Dr. Patel said that understanding these subsets is key, because some 50% of lung cancers have a targetable mutation. “We’ve come a long way,” she said. “We are learning so much about sequencing of therapies, toxicity, and how to mitigate resistance. Things are rapidly moving. It’s exciting if your cancer has one of these mutations that we have learned much about. But most patients still don’t have targetable mutations or will have only limited benefit from targeted therapies.”
Early stage disease
“The best outcomes for patients are when you catch lung cancer early,” Dr. Patel pointed out. “Screening populations at high risk reduces mortality. While an expansion of screening eligibility means 14 million people are now eligible for screening, many people still would never meet the criteria.”
She explained that those with early stage disease, confined to the lung or lymph nodes, surgery is the best treatment. Chemotherapy is used to help make sure the cancer doesn’t come back. “Getting immunotherapy after surgery decreases the likelihood lung cancer comes back – event-free survival – and we hope that translates to overall survival.”
Neoadjuvant therapies
About 30% of patients receiving immunotherapy experience side effects, said Dr. Patel. “Many are treatable and manageable, but they impact your life. And we still don’t know what that means 10 years down the road.”
Another approach is to start treatment before surgery, which could make tumors more resectable and allow for physical therapy or presurgical optimization. If the treatment isn’t helping after 6-8 weeks, the medication is stopped and the patient proceeds to surgery. Immunotherapy with this neoadjuvant approach leads to high rates of response and tumor downstaging, but it’s difficult to determine which patients will benefit the most.
“We are trying to teach cells to know what the bad cells look like,” she explained. “But when the tumor is removed, the immune response might not be so strong because there are far fewer bad cells to react to. So this is one of our next questions: do we choose immunotherapy and chemotherapy before or after surgery?”
Brain metastasis
“Most of my patients fear brain metastasis the most, and I can say very clearly that we have multiple options now that we didn’t have 20 years ago,” she said. Before, the entire brain would receive radiation, and that came with a number of problems. “We’ve learned how to do it more safely, and outcomes are better. We have techniques to treat very small areas of the brain and pinpoint the radiation.”
The brain barrier is effective at keeping out microorganisms, and research has led to the development of drugs such as Tagrisso with small molecules that can get through the barrier much more easily. “Some exciting data was shown at ASCO. Immunotherapy can be effective in the brain. And trials are addressing conditions that used to be exclusions for clinical trials – such as HIV and hepatitis.”
The “plus one”
“Oncologists want to know Plan A, B, and C,” Dr. Patel said. “One of the pieces that can be frustrating is having to get another biopsy to find out what drug to go to next. We are looking to refine what that next drug looks like. An exciting approach now is: what’s the plus one? If an immunotherapy stops working, is there something we can add to make it more effective again? The idea is to reinvigorate and get the t-cells fighting again.”

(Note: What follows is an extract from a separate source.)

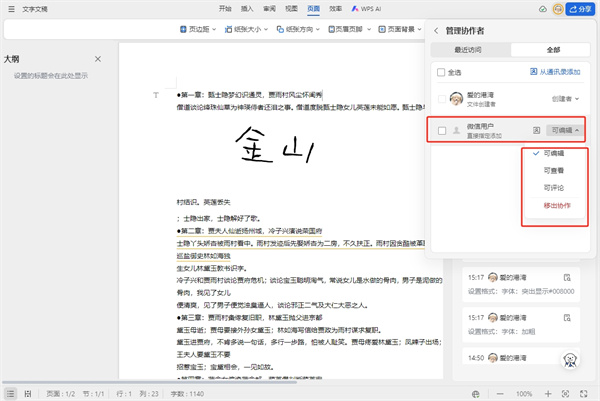Click the back arrow in 管理协作者 panel

pos(436,31)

She also advocates for paying attention to what other conditions are present. “Most people with lung cancer don’t go by the book. Sometimes people have other medical problems, sometimes not.” People with autoimmune conditions, for example, can and do participate in clinical trials. In the case of overlapping toxicities, substitute medications can be found.
Education and advocacy
Dr. Patel urged patients to come to events like LCRF Together. “The best partners are those who are advocates, ask questions, and make decisions together with their medical teams. Any time you can provide your own information to help design a study or help a trainee, it’s extraordinary.”
“We need to demand that industry and academic centers make trials accessible and patient centered. Enrolling in and talking about research is the only way to make meaningful progress. Funding is absolutely critical – so much is not funded by medical centers, and grants are essential.”